═══ PAGE

I know that there is a general formula to compute the $n_{th}$ derivative of a composition as it is mentioned in this post. The formula is named Faà di Bruno's formula. However, it is really ugly and complicated! :)
Now, I want to find the $n_{th}$ derivative of $f(x)^m$ where $m$ is some positive integer. So, I am interested in
$${\left( {f{{(x)}^m}} \right)^{(n)}} \equiv f{(x)^{\left( {m,n} \right)}} = ?$$
Is there a tidy formula for this?
My Computations
$$\matrix{ {f{{(x)}^{\left( {m,1} \right)}} = } \hfill & {{{m!} \over {\left( {m - 1} \right)!}}f{{(x)}^{\left( {m - 1,0} \right)}}f{{(x)}^{\left( {1,1} \right)}}} \hfill & {} \hfill & {} \hfill & {} \hfill \cr {f{{(x)}^{\left( {m,2} \right)}} = } \hfill & {{{m!} \over {\left( {m - 2} \right)!}}f{{(x)}^{\left( {m - 2,0} \right)}}{{\left( {f{{(x)}^{\left( {1,1} \right)}}} \right)}^2}} \hfill & + \hfill & {{{m!} \over {\left( {m - 1} \right)!}}f{{(x)}^{\left( {m - 1,0} \right)}}f{{(x)}^{\left( {1,2} \right)}}} \hfill & {} \hfill \cr {f{{(x)}^{\left( {m,3} \right)}} = } \hfill & {{{m!} \over {\left( {m - 3} \right)!}}f{{(x)}^{\left( {m - 3,0} \right)}}{{\left( {f{{(x)}^{\left( {1,1} \right)}}} \right)}^3}} \hfill & + \hfill & {{{m!} \over {\left( {m - 2} \right)!}}{{3!} \over {2!}}f{{(x)}^{\left( {m - 2,0} \right)}}f{{(x)}^{\left( {1,2} \right)}}f{{(x)}^{\left( {1,1} \right)}}} \hfill & + \hfill \cr {\,\,\,\,\,\,\,\,\,\,\,\,\,\,\,\,\,\,\, + } \hfill & {{{m!} \over {\left( {m - 1} \right)!}}f{{(x)}^{\left( {m - 1,0} \right)}}f{{(x)}^{\left( {1,3} \right)}}} \hfill & {} \hfill & {} \hfill & {} \hfill \cr . \hfill & . \hfill & . \hfill & . \hfill & . \hfill \cr . \hfill & . \hfill & . \hfill & . \hfill & . \hfill \cr . \hfill & . \hfill & . \hfill & . \hfill & . \hfill \cr } $$
It should be something like
$$f{(x)^{\left( {m,n} \right)}} = \sum\limits_{i = 1}^n {{C_i}(n,x)f{{(x)}^{\left( {m - i,0} \right)}}} $$
however, determining ${{C_i}(n,x)}$ is not easy as it seems! :)

══════

AIM OF THE EXERCISE – In the post, what name is given to the general formula for the nth derivative of a composition?

═══ RECORD LIST

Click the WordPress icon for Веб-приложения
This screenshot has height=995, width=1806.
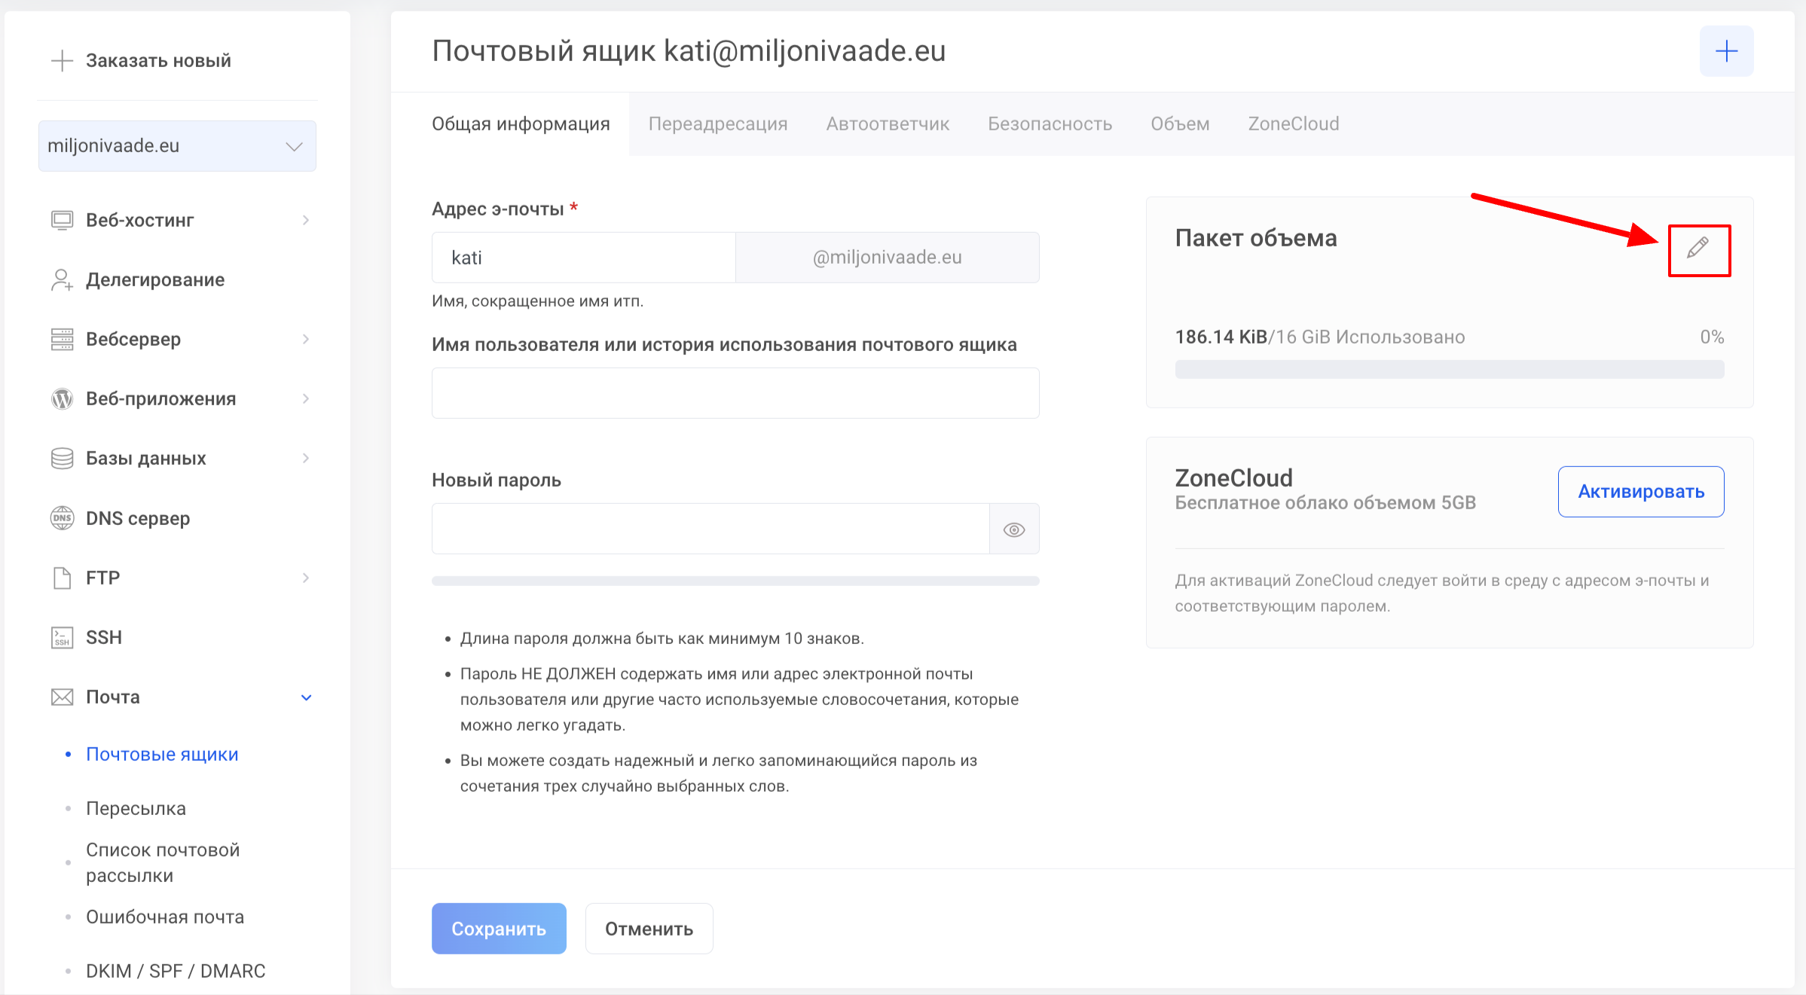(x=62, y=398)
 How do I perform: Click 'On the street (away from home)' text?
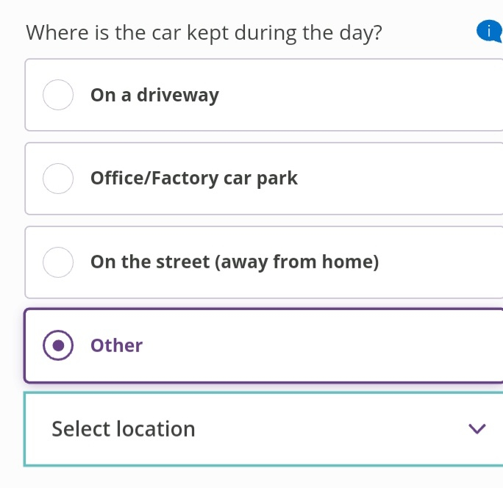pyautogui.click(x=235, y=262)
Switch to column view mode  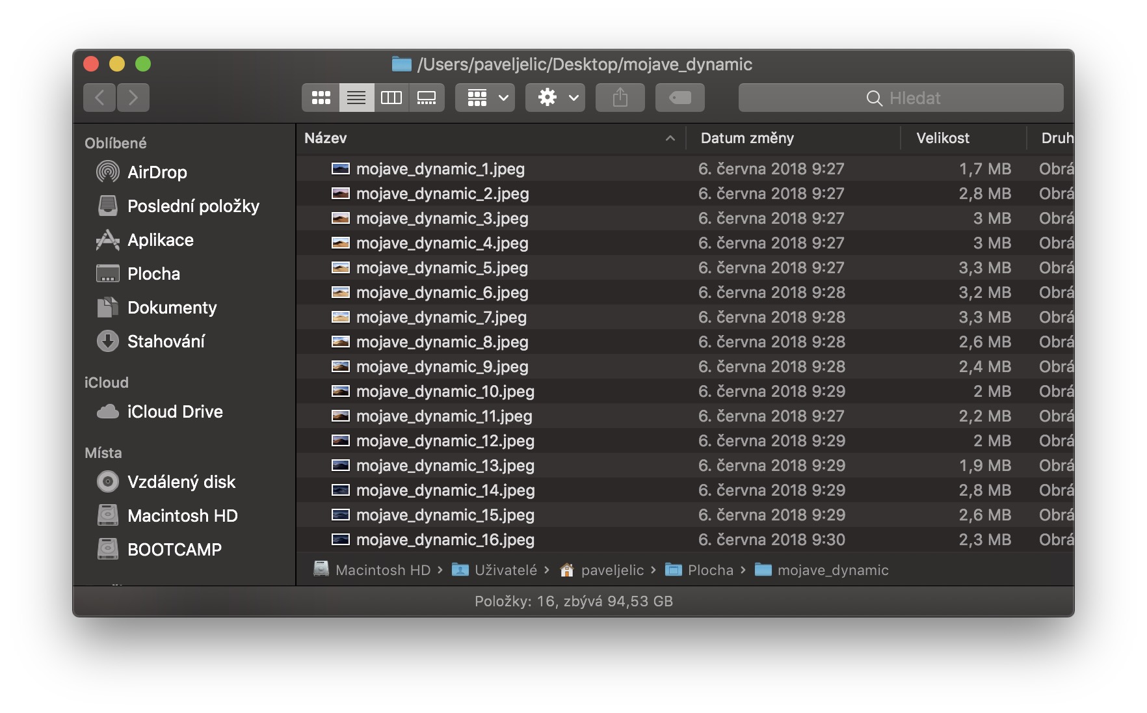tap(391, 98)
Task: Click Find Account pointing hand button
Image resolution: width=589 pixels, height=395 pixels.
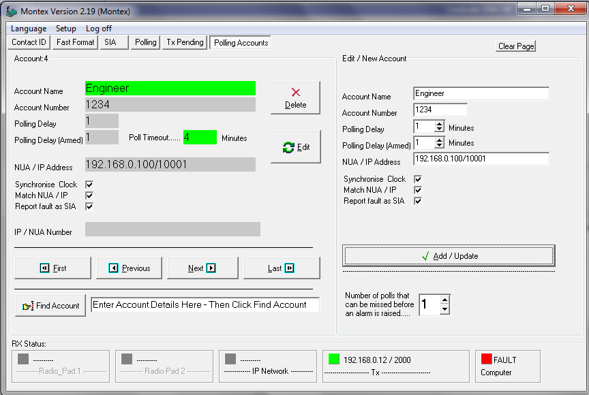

══════

CORRECT OUTPUT – Faà di Bruno's formula